_Goal of the exercise_
Only the lines from the one containing "Where should I click to: Click the diamond" to the end of the data are wanted; print them exactly as they appear.

_Stored data entries_
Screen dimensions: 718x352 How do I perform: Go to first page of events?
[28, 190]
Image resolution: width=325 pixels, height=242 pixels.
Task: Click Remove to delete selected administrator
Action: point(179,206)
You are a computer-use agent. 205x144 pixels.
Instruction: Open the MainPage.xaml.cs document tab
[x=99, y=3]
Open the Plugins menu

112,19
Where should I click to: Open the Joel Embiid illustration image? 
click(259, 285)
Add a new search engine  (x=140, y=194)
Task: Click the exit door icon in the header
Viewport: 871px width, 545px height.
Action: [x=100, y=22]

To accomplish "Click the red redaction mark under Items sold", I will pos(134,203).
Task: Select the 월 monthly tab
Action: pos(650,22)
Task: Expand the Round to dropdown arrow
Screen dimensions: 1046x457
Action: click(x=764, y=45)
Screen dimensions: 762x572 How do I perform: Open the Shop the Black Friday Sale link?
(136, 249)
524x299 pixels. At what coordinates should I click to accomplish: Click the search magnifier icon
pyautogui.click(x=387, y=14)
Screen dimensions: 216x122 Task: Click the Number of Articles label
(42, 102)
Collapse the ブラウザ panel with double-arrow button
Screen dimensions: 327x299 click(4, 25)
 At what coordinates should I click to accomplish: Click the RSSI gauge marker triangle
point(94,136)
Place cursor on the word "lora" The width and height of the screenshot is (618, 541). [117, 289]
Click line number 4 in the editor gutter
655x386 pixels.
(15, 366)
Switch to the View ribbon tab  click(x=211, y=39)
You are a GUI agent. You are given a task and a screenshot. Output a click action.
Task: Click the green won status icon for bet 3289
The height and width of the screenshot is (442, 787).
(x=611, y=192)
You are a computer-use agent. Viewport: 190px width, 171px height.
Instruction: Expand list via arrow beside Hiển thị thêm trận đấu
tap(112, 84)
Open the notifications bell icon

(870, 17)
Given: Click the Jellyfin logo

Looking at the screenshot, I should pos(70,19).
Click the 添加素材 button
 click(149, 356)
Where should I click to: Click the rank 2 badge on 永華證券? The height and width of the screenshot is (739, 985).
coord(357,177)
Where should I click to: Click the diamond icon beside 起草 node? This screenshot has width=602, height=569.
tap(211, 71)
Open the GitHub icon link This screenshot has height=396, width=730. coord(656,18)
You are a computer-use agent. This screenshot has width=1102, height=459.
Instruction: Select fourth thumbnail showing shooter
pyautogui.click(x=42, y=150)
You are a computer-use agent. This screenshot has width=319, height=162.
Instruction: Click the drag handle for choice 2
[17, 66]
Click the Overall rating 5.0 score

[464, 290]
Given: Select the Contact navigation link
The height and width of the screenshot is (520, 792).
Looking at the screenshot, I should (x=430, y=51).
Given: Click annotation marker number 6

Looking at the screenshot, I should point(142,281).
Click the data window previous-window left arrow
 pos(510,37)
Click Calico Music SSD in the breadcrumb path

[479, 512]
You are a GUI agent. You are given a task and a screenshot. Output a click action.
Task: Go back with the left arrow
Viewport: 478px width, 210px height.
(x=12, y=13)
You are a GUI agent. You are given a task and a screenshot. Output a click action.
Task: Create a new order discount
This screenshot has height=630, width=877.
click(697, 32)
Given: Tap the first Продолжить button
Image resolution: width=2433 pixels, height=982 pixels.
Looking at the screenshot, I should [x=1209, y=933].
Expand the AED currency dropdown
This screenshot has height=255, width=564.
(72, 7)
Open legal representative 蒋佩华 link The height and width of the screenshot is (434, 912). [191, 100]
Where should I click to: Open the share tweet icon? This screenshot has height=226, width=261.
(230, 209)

_Output below_
Where should I click to: Click the diamond icon beside 起草 node? This screenshot has width=602, height=569.
tap(211, 71)
Open the GitHub icon link This screenshot has height=396, width=730. coord(656,18)
You are a computer-use agent. This screenshot has width=1102, height=459.
Instruction: Select fourth thumbnail showing shooter
pyautogui.click(x=42, y=150)
You are a computer-use agent. This screenshot has width=319, height=162.
Instruction: Click the drag handle for choice 2
[17, 66]
Click the Overall rating 5.0 score

[464, 290]
Given: Select the Contact navigation link
The height and width of the screenshot is (520, 792).
Looking at the screenshot, I should (x=430, y=51).
Given: Click annotation marker number 6

Looking at the screenshot, I should point(142,281).
Click the data window previous-window left arrow
 pos(510,37)
Click Calico Music SSD in the breadcrumb path

[479, 512]
You are a GUI agent. You are given a task and a screenshot. Output a click action.
Task: Go back with the left arrow
Viewport: 478px width, 210px height.
(x=12, y=13)
You are a GUI agent. You are given a task and a screenshot. Output a click action.
Task: Create a new order discount
This screenshot has height=630, width=877.
click(697, 32)
Given: Tap the first Продолжить button
Image resolution: width=2433 pixels, height=982 pixels.
Looking at the screenshot, I should [x=1209, y=933].
Expand the AED currency dropdown
This screenshot has height=255, width=564.
(72, 7)
Open legal representative 蒋佩华 link The height and width of the screenshot is (434, 912). [191, 100]
Where should I click to: Open the share tweet icon? This screenshot has height=226, width=261.
(230, 209)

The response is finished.